Afrique de l’Ouest: Instabilité politique : la CEDEAO tente de resserrer les rangs

 

La Communauté économique des États de l’Afrique de l’Ouest (CEDEAO) tient, ce 14 décembre 2025, sa 68ᵉ session ordinaire de la Conférence des chefs d’État et de gouvernement, dans un climat régional marqué par de profondes incertitudes politiques et sécuritaires. Ce sommet stratégique réunit les dirigeants ouest-africains autour des grands enjeux de paix, de stabilité institutionnelle, de gouvernance démocratique et d’intégration régionale, à un moment où l’espace communautaire reste fragilisé par des crises multiformes.

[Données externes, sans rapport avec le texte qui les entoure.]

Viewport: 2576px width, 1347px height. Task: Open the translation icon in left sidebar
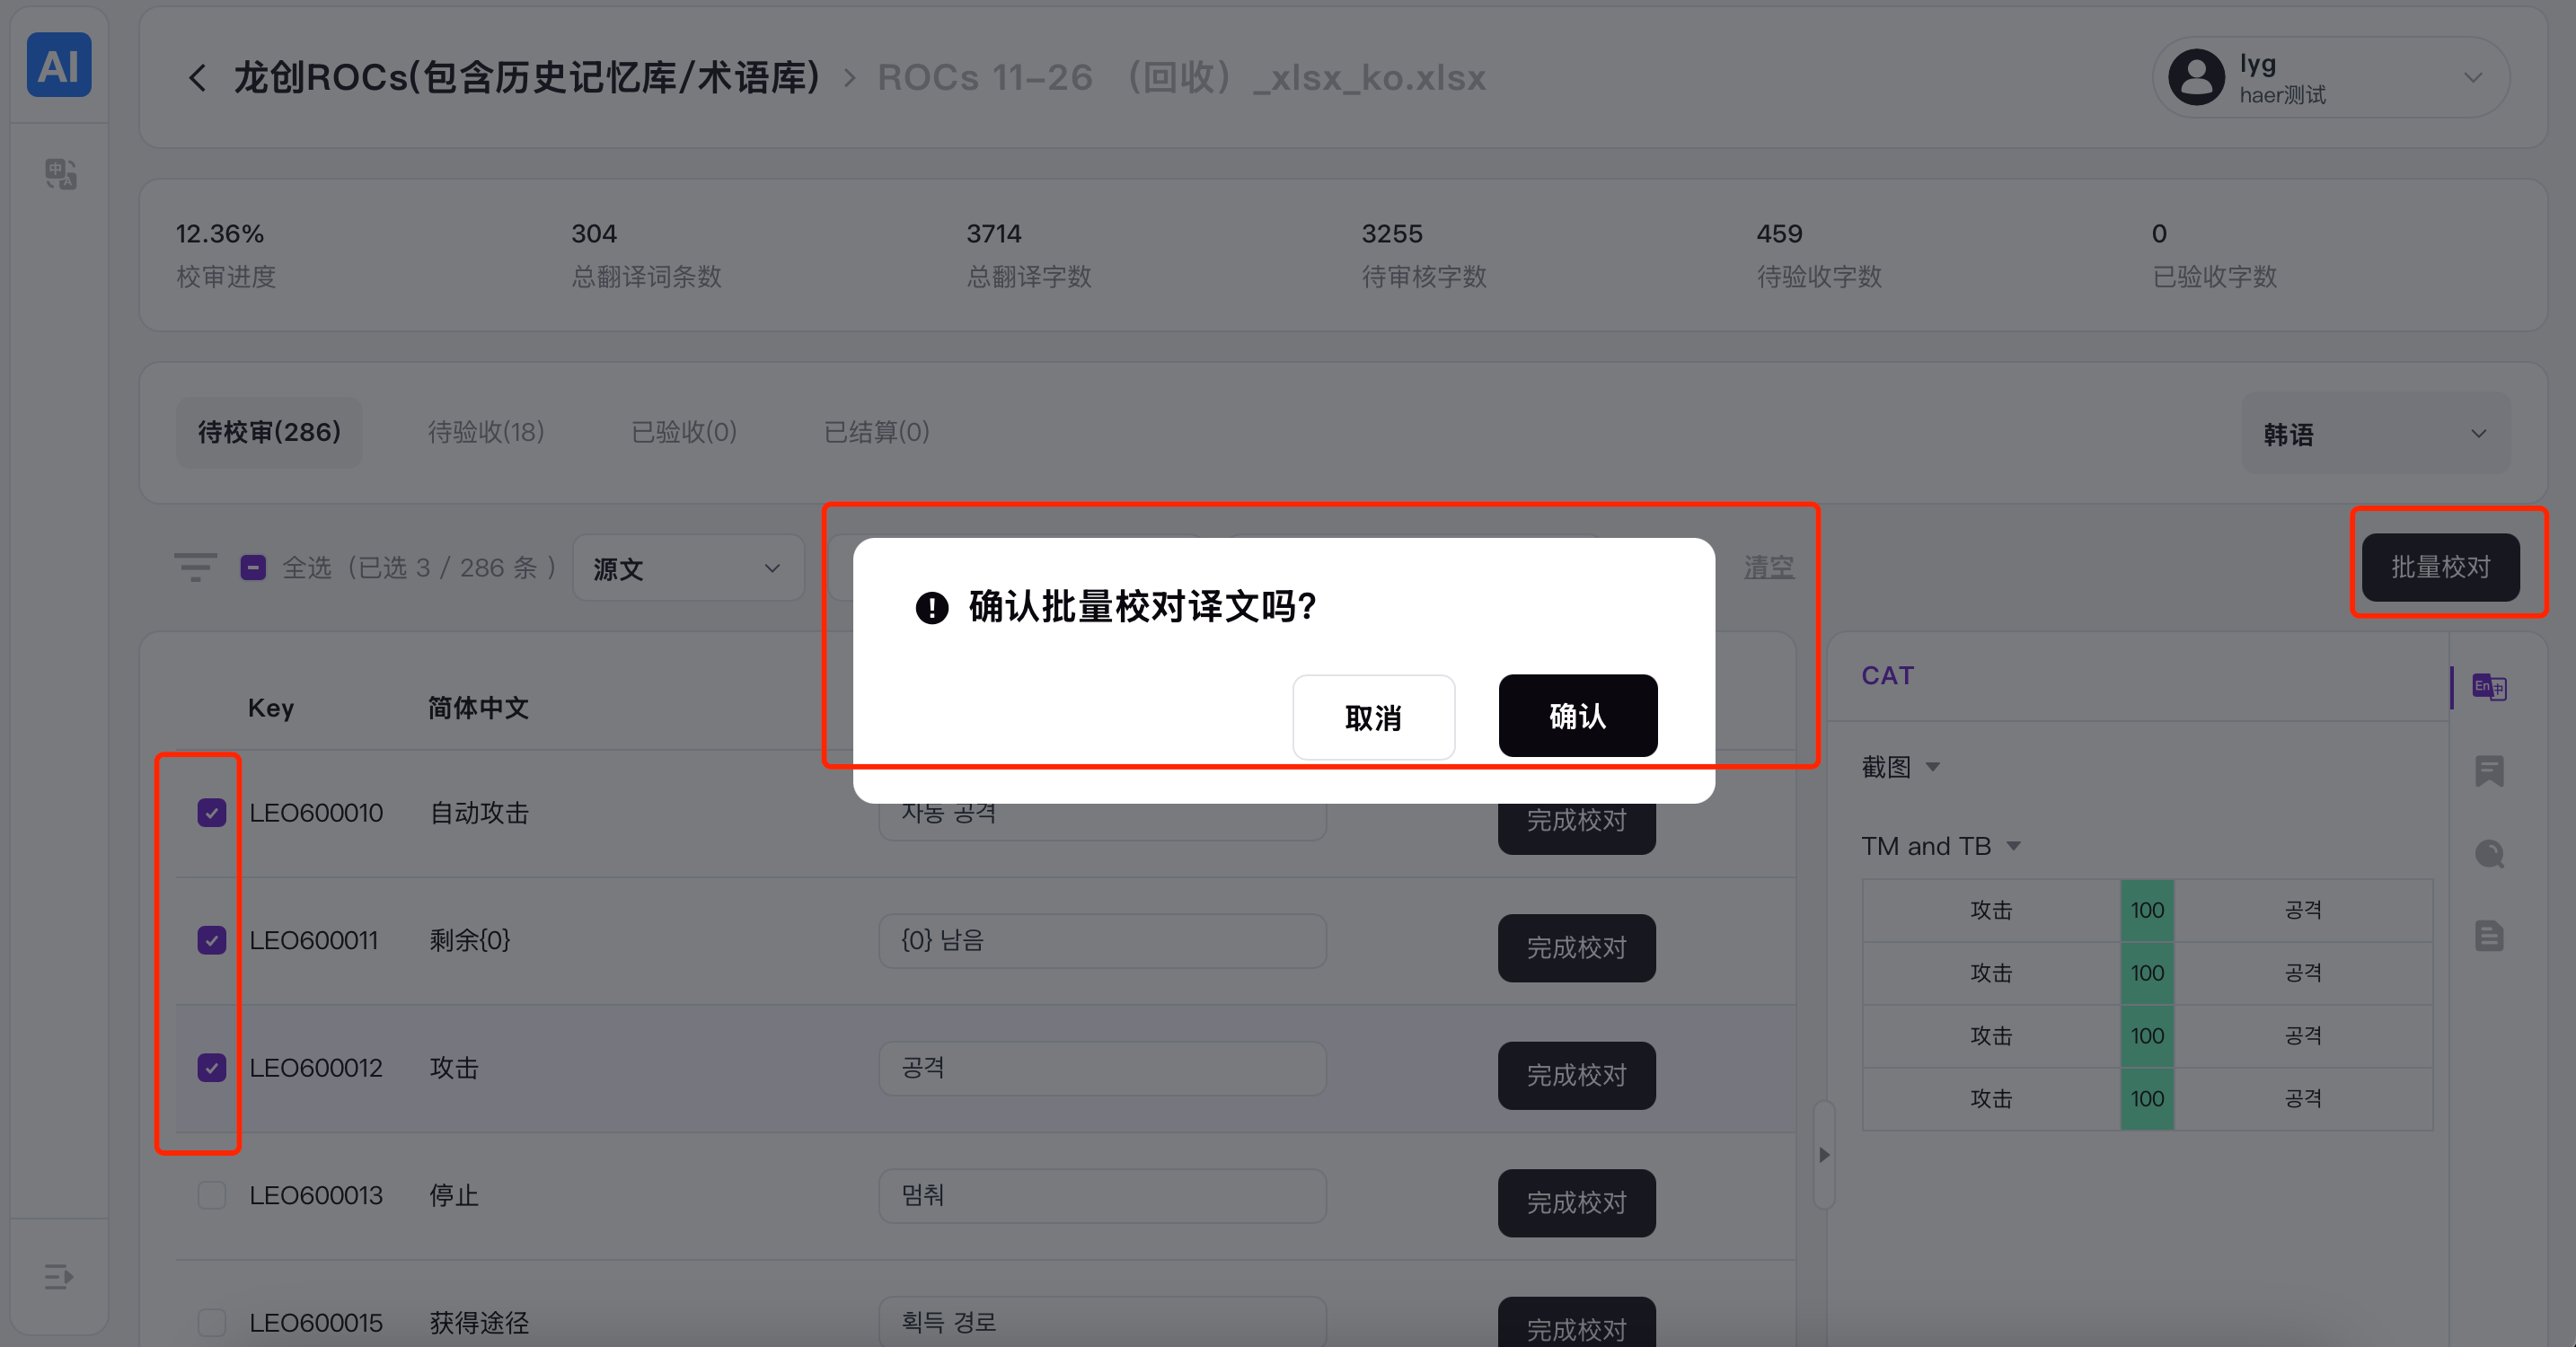pyautogui.click(x=60, y=174)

Cette rencontre intervient dans une séquence particulièrement sensible pour l’Afrique de l’Ouest, récemment secouée par une série de tentatives de déstabilisation. Le coup d’État en Guinée-Bissau ainsi que la tentative avortée au Bénin illustrent la persistance de vulnérabilités politiques dans la sous-région, malgré les mécanismes de prévention, d’alerte et de sanctions mis en place par la CEDEAO. Ces événements ravivent les inquiétudes sur la solidité des institutions démocratiques et sur la capacité collective à endiguer les changements anticonstitutionnels de gouvernement.

En toile de fond, l’organisation régionale doit également gérer les transitions militaires en cours dans certains États membres, ainsi que la recomposition des alliances régionales, qui redessinent les équilibres politiques et diplomatiques au sein de l’espace ouest-africain. Ces dynamiques posent un défi majeur à la cohésion interne de la CEDEAO, souvent critiquée pour l’efficacité et l’uniformité de ses décisions.

Au-delà des crises politiques, les chefs d’État sont attendus sur les enjeux sécuritaires transfrontaliers, notamment la lutte contre le terrorisme, l’extrémisme violent, le crime organisé et l’insécurité maritime dans le golfe de Guinée. La dégradation du contexte sécuritaire continue de menacer la stabilité des États et de freiner les efforts de développement.

L’agenda du sommet inclut également des questions économiques cruciales, telles que l’intégration régionale, la libre circulation des personnes et des biens, ainsi que le renforcement de la résilience des économies face aux chocs politiques et sécuritaires. Dans un contexte de fragilisation des États, ces enjeux demeurent essentiels pour préserver l’idéal communautaire et répondre aux attentes des populations.

Ainsi, cette 68ᵉ session ordinaire s’annonce comme un véritable test de cohésion, de leadership et de crédibilité pour la CEDEAO, appelée à démontrer sa capacité à parler d’une seule voix et à agir efficacement dans un environnement géopolitique régional sous haute tension. Les décisions qui en sortiront seront scrutées de près, tant par les citoyens ouest-africains que par les partenaires internationaux de la région.